Paul Féval Père
Le Bossu


[Cocardasse et Passepoil cheminent vers un cabaret, où ils vont rencontrer des camarades d'armes, en vue d'une embuscade. Le forfait est commandité par M. de Peyrolle, l'homme de confiance du sinistre Philippe de Gonzague. Il s'agit de tuer Philippe de Nevers (l'homme de la botte), afin qu'un certain héritage n'échappe pas à Gonzague... L'homme dont ils parlent (le "petit Parisien"), n'est autre que Lagardère.]

- Tron de l'air! s'écria le Gascon en donnant un grand coup de poing à son bidet, qui n'en pouvait mais, nous sommes descendus bien bas pour des gens d'épée, mon bon! mais à tout péché miséricorde! Je sens qu'avec le petit Parisien je m'amenderais.

Passepoil secoua la tête tristement.

- Qui sait s'il voudra nous reconnaître? demanda-t-il en jetant un regard découragé sur son accoutrement.

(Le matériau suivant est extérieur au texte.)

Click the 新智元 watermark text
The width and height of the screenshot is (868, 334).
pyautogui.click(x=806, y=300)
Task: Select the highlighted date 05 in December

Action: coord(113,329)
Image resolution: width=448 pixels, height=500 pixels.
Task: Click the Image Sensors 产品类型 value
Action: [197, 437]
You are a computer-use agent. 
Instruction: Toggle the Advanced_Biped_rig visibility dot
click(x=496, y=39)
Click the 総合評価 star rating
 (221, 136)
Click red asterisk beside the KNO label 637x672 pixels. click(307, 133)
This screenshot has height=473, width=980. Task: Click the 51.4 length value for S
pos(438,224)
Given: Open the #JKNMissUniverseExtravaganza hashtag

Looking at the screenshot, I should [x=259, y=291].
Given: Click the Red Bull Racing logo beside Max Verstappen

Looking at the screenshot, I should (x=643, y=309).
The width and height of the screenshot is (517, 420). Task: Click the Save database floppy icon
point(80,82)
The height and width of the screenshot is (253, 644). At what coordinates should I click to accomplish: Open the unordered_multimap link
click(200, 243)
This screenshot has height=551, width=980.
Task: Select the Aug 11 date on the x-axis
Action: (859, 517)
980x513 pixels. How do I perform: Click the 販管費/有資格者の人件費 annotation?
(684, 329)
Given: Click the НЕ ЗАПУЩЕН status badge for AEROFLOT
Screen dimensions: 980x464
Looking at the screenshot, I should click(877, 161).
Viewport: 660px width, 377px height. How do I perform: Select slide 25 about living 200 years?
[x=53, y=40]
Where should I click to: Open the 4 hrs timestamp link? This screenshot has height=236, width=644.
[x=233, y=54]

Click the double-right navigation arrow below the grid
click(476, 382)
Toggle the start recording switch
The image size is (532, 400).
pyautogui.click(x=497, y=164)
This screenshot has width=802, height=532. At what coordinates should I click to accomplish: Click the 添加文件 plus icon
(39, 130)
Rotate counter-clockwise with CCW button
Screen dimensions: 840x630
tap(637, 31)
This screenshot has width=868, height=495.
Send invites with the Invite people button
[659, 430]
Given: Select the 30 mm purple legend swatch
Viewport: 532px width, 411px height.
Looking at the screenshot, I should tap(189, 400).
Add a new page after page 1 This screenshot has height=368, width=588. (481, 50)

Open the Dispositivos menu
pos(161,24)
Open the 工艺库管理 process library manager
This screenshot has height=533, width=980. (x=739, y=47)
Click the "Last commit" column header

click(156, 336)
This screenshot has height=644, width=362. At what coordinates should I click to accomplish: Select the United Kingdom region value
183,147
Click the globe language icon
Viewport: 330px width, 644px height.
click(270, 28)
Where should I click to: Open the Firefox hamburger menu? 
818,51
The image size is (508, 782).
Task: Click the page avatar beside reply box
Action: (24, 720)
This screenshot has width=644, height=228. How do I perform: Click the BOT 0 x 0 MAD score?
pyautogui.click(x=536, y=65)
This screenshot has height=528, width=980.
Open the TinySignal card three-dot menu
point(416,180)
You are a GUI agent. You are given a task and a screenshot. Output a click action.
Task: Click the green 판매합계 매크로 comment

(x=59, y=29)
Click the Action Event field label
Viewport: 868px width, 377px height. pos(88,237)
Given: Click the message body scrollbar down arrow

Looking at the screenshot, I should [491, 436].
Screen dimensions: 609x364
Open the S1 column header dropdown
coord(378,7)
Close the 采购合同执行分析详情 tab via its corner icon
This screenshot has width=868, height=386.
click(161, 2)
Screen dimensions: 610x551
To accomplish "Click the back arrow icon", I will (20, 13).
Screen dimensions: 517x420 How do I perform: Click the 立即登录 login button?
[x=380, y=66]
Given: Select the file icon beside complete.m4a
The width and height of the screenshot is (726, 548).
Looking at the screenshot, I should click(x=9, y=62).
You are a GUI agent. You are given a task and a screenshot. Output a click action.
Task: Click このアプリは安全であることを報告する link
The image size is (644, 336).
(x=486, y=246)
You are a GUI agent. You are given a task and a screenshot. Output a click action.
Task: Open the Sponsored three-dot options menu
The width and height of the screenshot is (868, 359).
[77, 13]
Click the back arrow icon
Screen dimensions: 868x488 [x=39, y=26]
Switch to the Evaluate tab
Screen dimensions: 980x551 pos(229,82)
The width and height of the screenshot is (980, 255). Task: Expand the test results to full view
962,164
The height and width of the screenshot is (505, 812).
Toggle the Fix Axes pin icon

- Eh! mon bon! fit Cocardasse, c'est un coeur que ce garçon-là!

- Quelle garde! soupira Passepoil, et quelle vitesse!

- Quelle tenue sous les armes! et quelle rondeur!

- Te souviens-tu de son coupé de revers en retraite?

- Te rappelles-tu ses trois coups droits, annoncés dans l'assaut chez Delespine?

- Un coeur!

- Un vrai coeur! Heureux au jeu, toujours, capédédiou! et qui savait boire!

- Et qui tournait la tête des femmes!

À chaque réplique, ils s' échauffaient. Ils s' arrêtèrent d'un commun accord pour échanger une poignée de main. Leur émotion était sincère et profonde.

- Mordioux. fit Cocardasse, nous serons ses domestiques s'il veut, le petit Parisien, n'est-ce pas, mon bon?

- Et nous ferons de lui un grand seigneur! acheva Passepoil; comme ça, l'argent du Peyrolles ne nous portera pas malchance.

C'était donc M. de Peyrolles, l'homme de confiance de Philippe de Gonzague, qui faisait voyager ainsi maître Cocardasse et frère Passepoil.

Ils connaissaient bien ce Peyrolles, et mieux encore M. de Gonzague son patron. Avant d'enseigner aux hobereaux de Tarbes ce noble et digne art de l'escrime italienne, ils avaient tenu salle d'armes à Paris, rue Croix-des-Petits-Champs, à deux pas du Louvre. Et, sans le trouble que les passions apportaient dans leurs affaires, peut-être qu'ils eussent fait fortune, car la cour tout entière venait chez eux.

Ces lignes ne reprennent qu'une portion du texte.